ホームケア・アドバイス-吐いたときのケア
カゼのウイルスの中には、嘔吐を伴うものが少なくありません。また、カゼ以外でも嘔吐を引き起こす病気もあります。
              《吐いたあとも機嫌がよいとき》
              
               吐いたあと機嫌がよく、飲んだり食べたりできるときには様子をみましょう。

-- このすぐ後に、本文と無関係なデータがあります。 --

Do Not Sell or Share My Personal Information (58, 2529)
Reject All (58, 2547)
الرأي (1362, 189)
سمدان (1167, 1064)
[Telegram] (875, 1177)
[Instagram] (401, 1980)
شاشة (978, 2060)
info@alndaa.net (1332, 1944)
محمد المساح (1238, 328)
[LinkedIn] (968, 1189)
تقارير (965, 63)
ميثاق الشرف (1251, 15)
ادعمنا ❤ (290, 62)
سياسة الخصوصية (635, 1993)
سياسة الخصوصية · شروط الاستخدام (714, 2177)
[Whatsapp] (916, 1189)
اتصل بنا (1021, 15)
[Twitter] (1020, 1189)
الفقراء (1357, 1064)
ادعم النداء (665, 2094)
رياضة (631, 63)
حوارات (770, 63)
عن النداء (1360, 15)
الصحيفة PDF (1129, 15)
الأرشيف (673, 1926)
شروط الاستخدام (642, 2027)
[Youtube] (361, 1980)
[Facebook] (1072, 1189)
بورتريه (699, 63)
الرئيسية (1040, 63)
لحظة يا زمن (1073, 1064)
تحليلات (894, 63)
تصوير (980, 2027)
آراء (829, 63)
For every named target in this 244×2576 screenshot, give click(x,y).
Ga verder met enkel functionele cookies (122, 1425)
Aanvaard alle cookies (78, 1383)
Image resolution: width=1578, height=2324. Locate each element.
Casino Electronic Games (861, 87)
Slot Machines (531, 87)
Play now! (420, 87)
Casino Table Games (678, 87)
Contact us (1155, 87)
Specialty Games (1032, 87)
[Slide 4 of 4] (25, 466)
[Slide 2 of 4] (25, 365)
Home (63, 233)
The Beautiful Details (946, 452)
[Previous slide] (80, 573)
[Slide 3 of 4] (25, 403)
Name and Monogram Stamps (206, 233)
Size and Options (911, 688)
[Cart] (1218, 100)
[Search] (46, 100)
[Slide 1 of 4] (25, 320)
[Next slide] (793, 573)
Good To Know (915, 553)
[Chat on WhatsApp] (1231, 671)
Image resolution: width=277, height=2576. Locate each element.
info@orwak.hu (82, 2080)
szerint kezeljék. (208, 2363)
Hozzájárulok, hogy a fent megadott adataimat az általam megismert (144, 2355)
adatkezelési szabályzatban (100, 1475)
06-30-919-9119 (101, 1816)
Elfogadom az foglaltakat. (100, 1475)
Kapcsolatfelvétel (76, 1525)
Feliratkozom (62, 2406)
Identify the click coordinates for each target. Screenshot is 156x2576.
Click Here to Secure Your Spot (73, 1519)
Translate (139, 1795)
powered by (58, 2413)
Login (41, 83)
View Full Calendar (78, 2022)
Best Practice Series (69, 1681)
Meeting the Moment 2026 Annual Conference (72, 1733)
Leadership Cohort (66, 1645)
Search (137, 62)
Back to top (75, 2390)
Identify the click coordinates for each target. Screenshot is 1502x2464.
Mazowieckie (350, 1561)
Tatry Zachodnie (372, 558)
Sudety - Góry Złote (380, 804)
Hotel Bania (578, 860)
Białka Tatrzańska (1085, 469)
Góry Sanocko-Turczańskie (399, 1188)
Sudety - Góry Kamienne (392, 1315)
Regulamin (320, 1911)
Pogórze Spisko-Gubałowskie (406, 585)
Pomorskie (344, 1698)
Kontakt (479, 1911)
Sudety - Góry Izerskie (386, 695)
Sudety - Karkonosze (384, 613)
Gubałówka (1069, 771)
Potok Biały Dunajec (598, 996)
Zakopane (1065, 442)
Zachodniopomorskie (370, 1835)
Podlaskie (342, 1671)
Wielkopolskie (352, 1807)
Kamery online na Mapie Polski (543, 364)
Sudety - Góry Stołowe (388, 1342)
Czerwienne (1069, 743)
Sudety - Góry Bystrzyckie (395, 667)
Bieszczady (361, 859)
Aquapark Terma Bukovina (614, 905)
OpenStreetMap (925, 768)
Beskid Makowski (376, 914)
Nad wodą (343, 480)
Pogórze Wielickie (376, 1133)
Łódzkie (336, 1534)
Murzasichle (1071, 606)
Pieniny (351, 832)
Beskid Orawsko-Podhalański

              (食べすぎないように注意!)
              
              《吐いたら飲まない、食べない》
              
               続けて吐いたら、吐いてから3―4時間は、何も与えないのが原則。何かを飲ませることで再び吐き気をもよおすことがあります。飲ませたものだけでなく、胃液も吐くので電解質のバランスをくずすことにもつながります。
              
              《顔は横向に》
              
               吐いたものが気道をふさがないようにします。吐き気が強いときは、抱っこか上体を起こしてあげましょう。
              
              《吐物はすばやく片付けよう》
              
               吐いた後はいやな臭いがまた吐き気を誘わないよう、口の中にたまっている吐物を取り除き、汚れた服も早めに着替えましょう。
              
              《まずはスプーン一杯から》
              
               嘔吐が続くといちばん心配されるのは脱水症状です。はげしい吐き気がおさまったら、まずはスプーン1杯から数分おきに与えて様子をみ、徐々に量を増やしていきます。(小児用イオン飲料水、麦茶、お茶、さ湯など)
              
              《薬はどうする?》
              
               吐き気がおさまり水分が取れるようになったら与えるようにしましょう。
              
              《こんなときは早めに受診を》
              
              ・何度も吐き続けているとき
              ・元気がなく顔色が悪いとき
              ・唇が乾いておしっこが少ない
              
              これらの症状がある場合は早めに診察を受けましょう。
ヨコピ-のQ救箱
Q. 口内炎ができました。どうしたらいいの?
              
              A.  口の中に小さな潰瘍ができて、白く薄い膜をかぶり痛みがある病気をアフタ性口内炎というんだよ。口内炎は口の中の不衛生や小さな傷からできるんだ。ヘルペス口内炎、水ぼうそう、手足口病、ヘルパンギーナ、かぜなど発熱を伴う病気や、全身疲労など原因はいろいろ。2週間以上なおらないときは、全身的な病気の一症状として口内炎ができることもあるから一度診察を受けましょう。治療は、炎症を抑えるための副腎皮質ホルモンを含んだ外用薬(軟膏、テープ状)、痛みを抑えるための麻酔薬(ゼリー状、液状)などを使って、食事が取れるようにすることが中心です。口内炎の回復を早めるのビタミン剤や二次的感染を防ぐための抗生物質を飲むこともあるよ。食事は、高カロリーで薄味、水分が多くやわらかく咽ごしのいいもの、たとえばコーンスープ、茶碗蒸、プリン、野菜シチュー、アイスクリームなど。水分はイオン飲料、麦茶、牛乳などを与えましょう。酸味のあるもの、硬いものは避けたほうがいいよ。家では口内の清潔を保ち、口の中に傷を作らないように気をつけてね。
              
午後の診察の予約について
 午後の診察の予約についてお訊ねいただくことが多いので、ご説明します。
              自動電話予約システムを利用しての予約は、当日の午後0時から3時の間となります。前日、または当日の午前中にはできませんのでご注意下さい。午後3時以後は直接受付の方に電話をして予約を入れて下さい。よろしくご協力下さい。
おすすめの絵本(紹介:おはなしたんぽぽ)
              「ロージーのおさんぽ」
              パット・ハッチンス さく わたなべしげお やく 偕成社 刊
              
               文だけ読むと、めんどりのロージーのさんぽのことしか書いてありません。ところが、何も知らないロージーをねらって、狐が後を追っています。ロージーは夕食前の散歩を楽しんでいるだけなのに、狐はひどいめにあい、しっぽをまいて逃げ出すというユーモラスなでき事を、絵がみごとに語っています。文字を読みながら自然に絵の展開を見せられてしまう、絵と言葉の完全に溶けあった絵本です。